**Trecho do texto**
|---|

Hipocrisia do discurso neoliberal e o desprezo pelo Direito Penal

29/03/2015

Por Juliano Keller do Valle - 29/03/2015

Dois corpos não podem ocupar o mesmo espaço, ao mesmo tempo. O discurso do movimento da Análise Econômica do Direito (Law and Economics), dá a dimensão que a regra da impenetrabilidade da química, pode ser aplicada quando se descobre o propósito da intersecção entre Direito e Economia. Tal movimento teve como origem a matriz ideológica de Hayek e Friedmann, que levaram a bandeira de palavras como “capital”, “liberdade” e “mercado” até as últimas consequências, estabelecendo muito além do discurso econômico a divisão entre o bem e o mal, como também a imensa multidão de seguidores[1].

O mantra defendido por ambos economistas criou contornos contrários às ideias do Estado do Bem-Estar, vez que o Estado seria a principal barreira do mercado e a liberdade a que se propunha, justificando, assim, a minimalização máxima possível do Estado. O raciocínio perpassava, pela necessidade de se deixar que o mercado tomasse conta da sociedade, livremente, praticando, assim, a justiça social de que a revolução keynesiana e seu Estado forte havia fracassado.

O livre mercado e sua nova proposta liberal atingiu sua hegemonia mundial nos anos 1980 - especialmente nos EUA da era Reagan -, momento de ápice da doutrina pregada anos anteriores por Friedman, e desta forma, o capitalismo passou a ser a ideologia hegemônica após a queda do muro de Berlim, uma espécie de “[...] relógio celestial... uma obra de arte tão irresistível que faz pensar nos célebres quadros de Apelles, que pintou um cacho de uvas tão realista que foi capaz de atrair os pássaros que vinham bicá-lo[2].

|---|

**Bloco de dados**
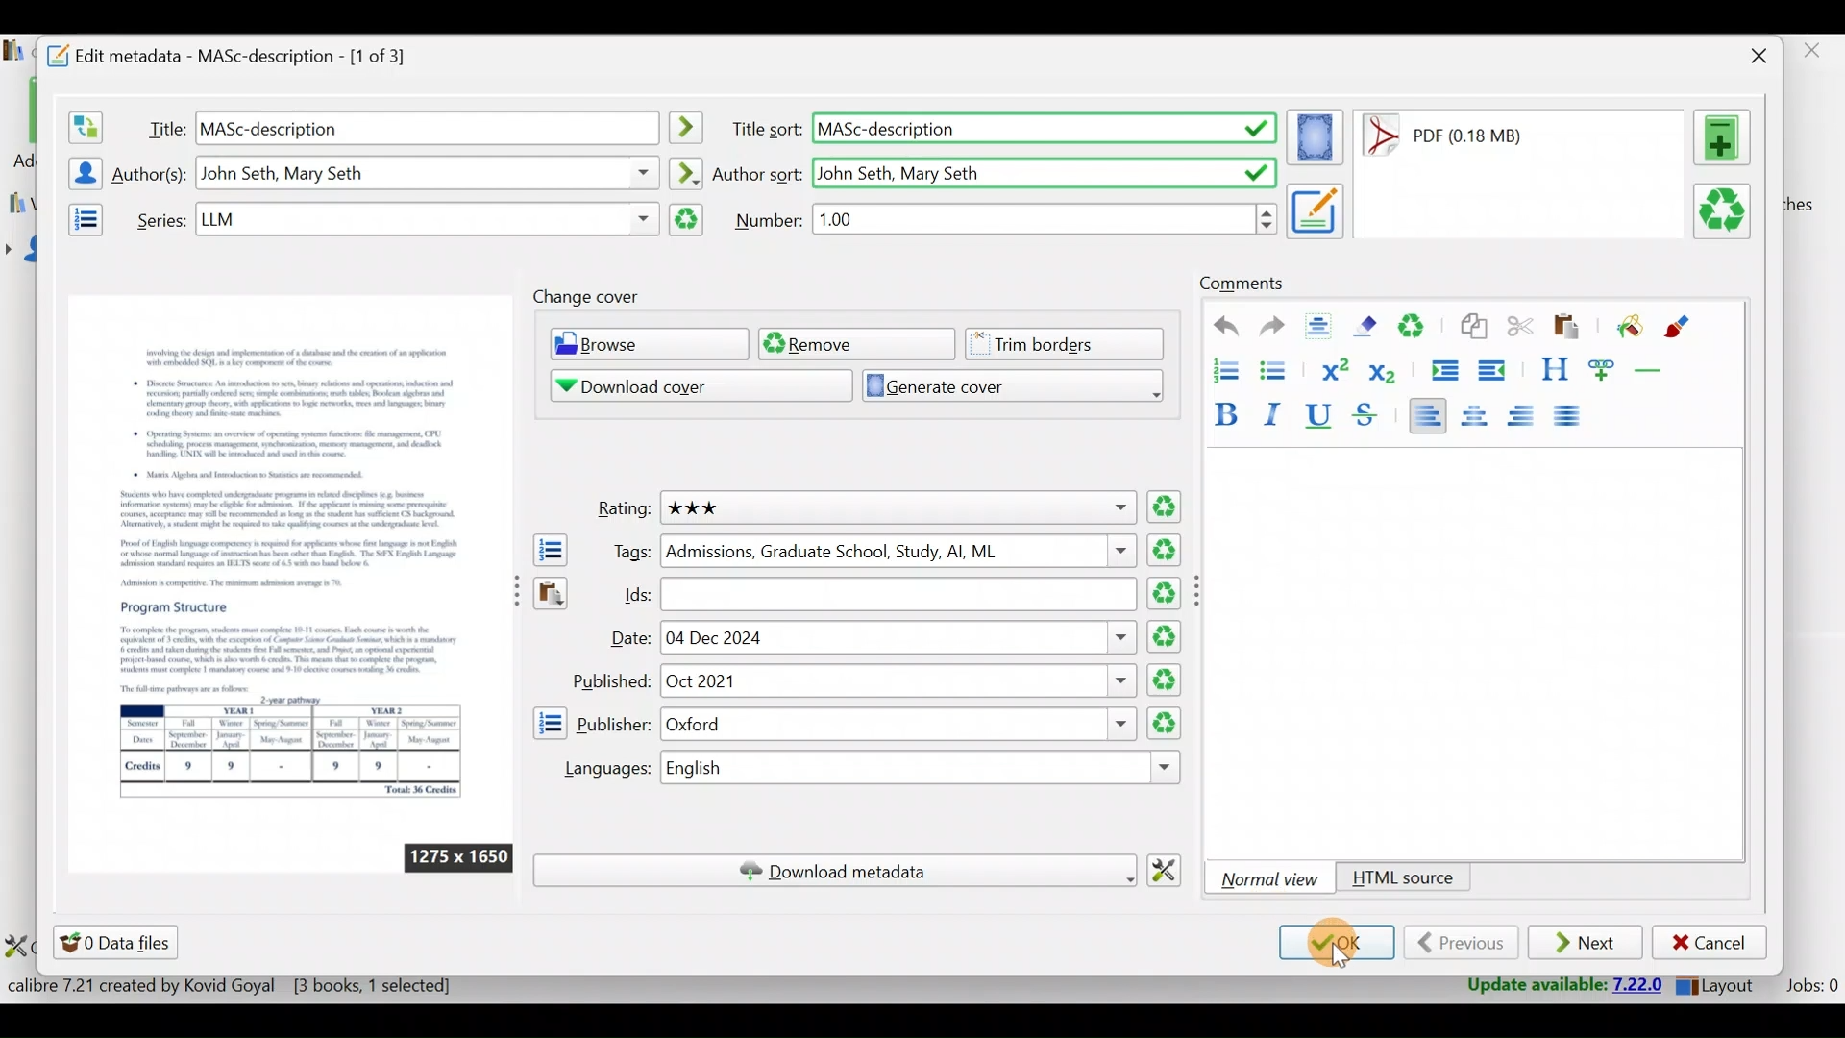 The image size is (1845, 1038). I want to click on Align justified, so click(1573, 417).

|---|

**Faça o seguinte**
1. Segundo o texto sobre o discurso neoliberal, em que década o livre mercado chegou à hegemonia mundial?
2. Dê continuidade ao texto sobre o discurso neoliberal a partir da última frase.
O material não tem relação com o texto sobre o discurso neoliberal.

**Respostas do exercício**
1. Nos anos 1980, especialmente nos EUA da era Reagan.

2.
Que não se duvide da influência desta “velocidade do processo” tão cultuada nos dias atuais. Paulatinamente é incutida a padronização de procedimentos na forma da Súmula Vinculante, e a sua indefectível impossibilidade de recursos[3] como modelo de julgamentos. A necessidade de que a decisão penal deve ser reflexiva, seja na (re)construção dos elementos fáticos, no debate equilibrado entre as partes e principalmente na manutenção de um processo em contraditório é abandonada por completo em detrimento de uma súmula eficiente que vincula todos os demais casos no obsceno cântico único da eficiência:

[...] O processo é um campo de percepção em que a velocidade acelerada impede a aquisição dos significantes necessários ao debate democrático das pretensões de validade. A compreensão do processo como procedimento em contraditório, nos moldes de Fazzallari, possui um custo de tempo, dinheiro, incompatível com a lógica da eficiência. Logo, o estudo da economia da velocidade – dromologia -, com Virilio, Ost e Gauer é algo que não se pode ser deixado a latere, sob pena de se enconbrir um dos significantes mestre da sociedade contemporânea.

O caminho do direito é agora construído a partir da velocidade sedimentada pelos apupos dos custos de um julgamento apenas simbólico (súmulas e julgados remansosos, uniformizados)[4] e não mais significantes fundamentados nos ideais de um processo cuja entrega aos princípios Constitucionais, e de um juiz natural blindado à qualquer tipo de pressão política e verdadeiramente garantidor no processo penal. Pelo contrário, a preferência é daquele que se identifica com o inquisidor de um julgamento “fast-food” bem ao gosto dos ‘thinks thanks’ neoconservadores.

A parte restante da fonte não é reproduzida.